Today's Spotlight is all about William the Conqueror's mother, usually known as Herleva (pronounced by Professor Robert Bartlett as Hur-LAY-vah).
Not much is known about Herleva and what is known is not all that certain. She may have been the daughter of a Norman tanner, but some sources have indicated that it is more likely that she came from a bourgeois family. The tale goes that she caught the attention of Robert the Magnificent, Duke of Normandy, when dyeing leather, a process that required her to trample on the material barefoot. She raised her skirts more than needed, the Duke saw, and, as they say, the rest is history.
Herleva remained Robert's mistress for a number of years, giving him two children, Adelaide, and William in 1027. It is difficult to say why or how their relationship came to an end. Some sources state that Robert married Herleva to Herluin de Conteville, knowing that he himself could never marry her. Other sources argue that Herleva only married Herluin after Robert's death. Interestingly, Herleva named one of her sons from her marriage Robert. An act of love, or a sign of respect to one's ruler?
Her name is possibly of Germanic roots, deriving from Old Norse elements of hari meaning 'army' and era meaning 'honour' (or elra meaning 'noble'). While undoubtedly unusual - I could only find one person in the BMD records- it has similar sounds to some mainstream names of today, such as Helena (when pronounced Heh-LAY-nah), Ava and even Hermione.

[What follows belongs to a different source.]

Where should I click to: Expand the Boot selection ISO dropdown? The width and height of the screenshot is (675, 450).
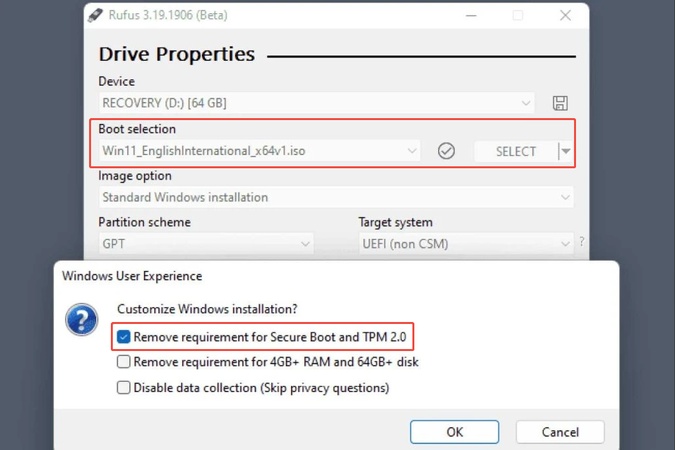coord(259,151)
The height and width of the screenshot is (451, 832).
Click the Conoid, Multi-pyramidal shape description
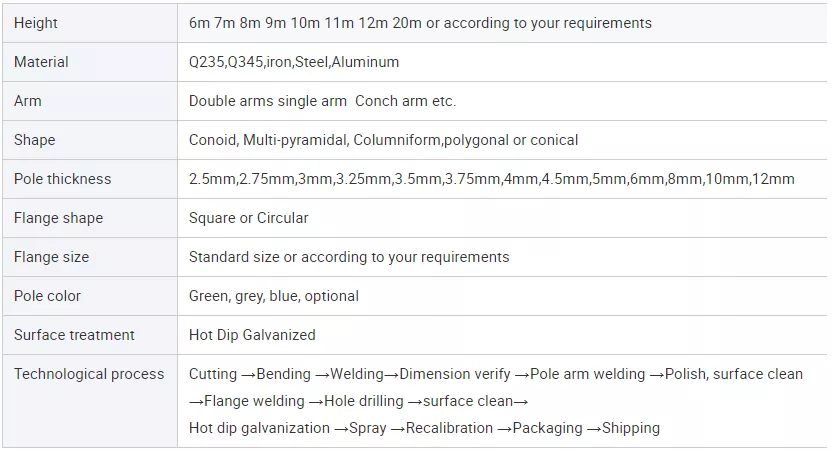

But William the Conqueror's mother appears in sources by various other names, such as Herleve, Herlette, Arlette, Arletta and Arlotte. It turns out they are wonderful alternatives and only a few letters away from Scarlett and Charlotte, both at the top of their game, ranking #24 and #20 in England and Wales, respectively. There is something very stylish and unexpected about all these French sounding names. Herleva of Falaise certainly throws some interesting options our way.